For Begum, the work also opened up a world she had never imagined. “At first, it was very difficult,” she says. “I had never travelled much before, even within India.” Through exhibitions and markets, she found herself travelling across the country, and then abroad to Paris and Japan. The journeys were new and daunting, but also exciting.
“We slowly understood pricing,” explains Begum. “We learnt that the same product has different value in different places. A stole that sold for Rs 900 in the village could sell for Rs 1,200 in a city, and even more abroad.” This understanding did not come from formal business training, but through watching, listening and experience. “Earlier, even earning Rs 5,000 a month felt like a miracle,” she says. “Over time, we became more confident.”
As women began earning, the village itself began to change. “There was a time when it was believed that women could not earn,” says Begum. With time, even modest incomes shifted that belief. Families could keep children in school, debts reduced and most importantly, women’s labour, which was once invisible, began to be taken seriously.
“Earlier, even buying sweets or ice cream for our children was impossible,” she says. “Today, these small joys have become possible.”
Visitors to Nanoor now include buyers, researchers, and craft practitioners from India and abroad.

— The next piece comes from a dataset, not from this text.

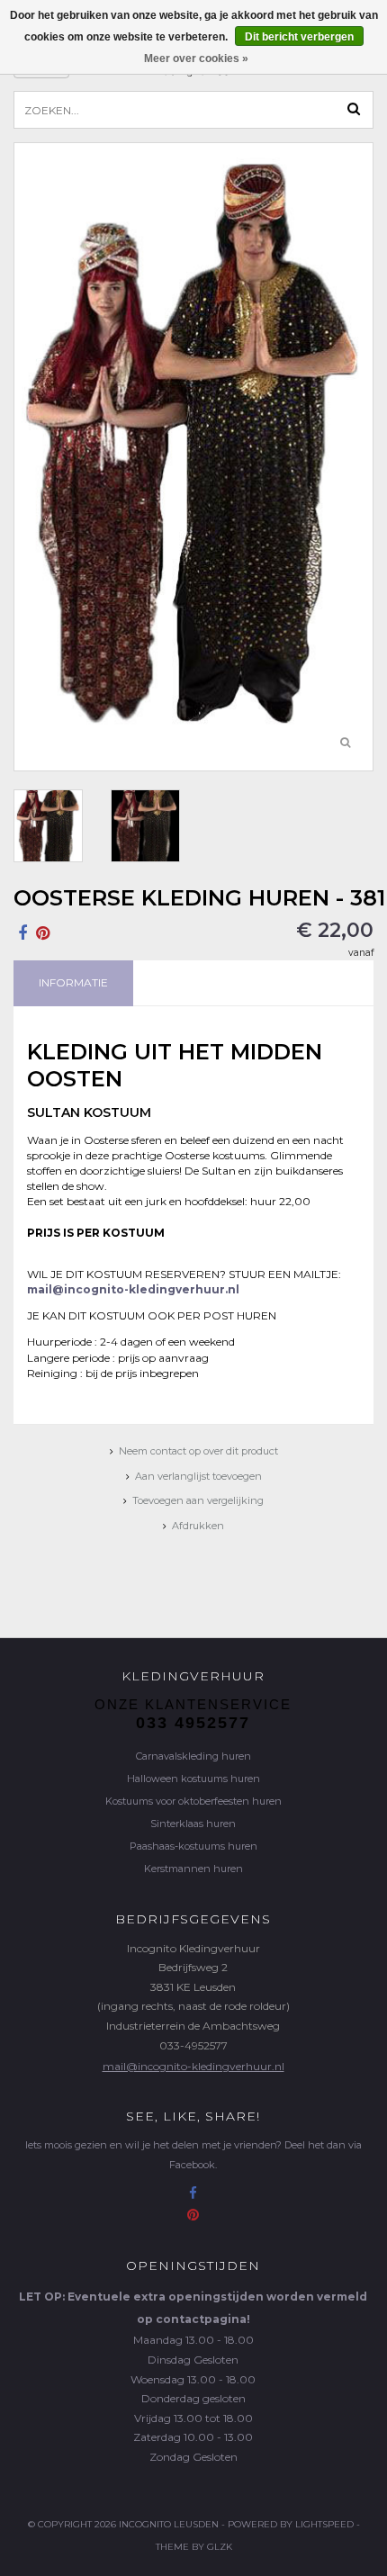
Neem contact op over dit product (198, 1451)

But for Begum, the most meaningful change remained close to home. “In a village where there was once nothing, doctors and teachers emerged, as children got educated,” she says.
Kantha, she believes, has never been a static art. It has always adapted - first to poverty, then to new opportunities. What matters is that it remains rooted in women’s lives. “The work gave us dignity, stability, and the ability to help one another,” she says.
Today, the stitches Begum learned as a child - meant once only for home - sustain families, educate children, and anchor an entire community. “The best kantha is no longer kept aside only for weddings,” she says. “It travels, carries our stories, and returns value.”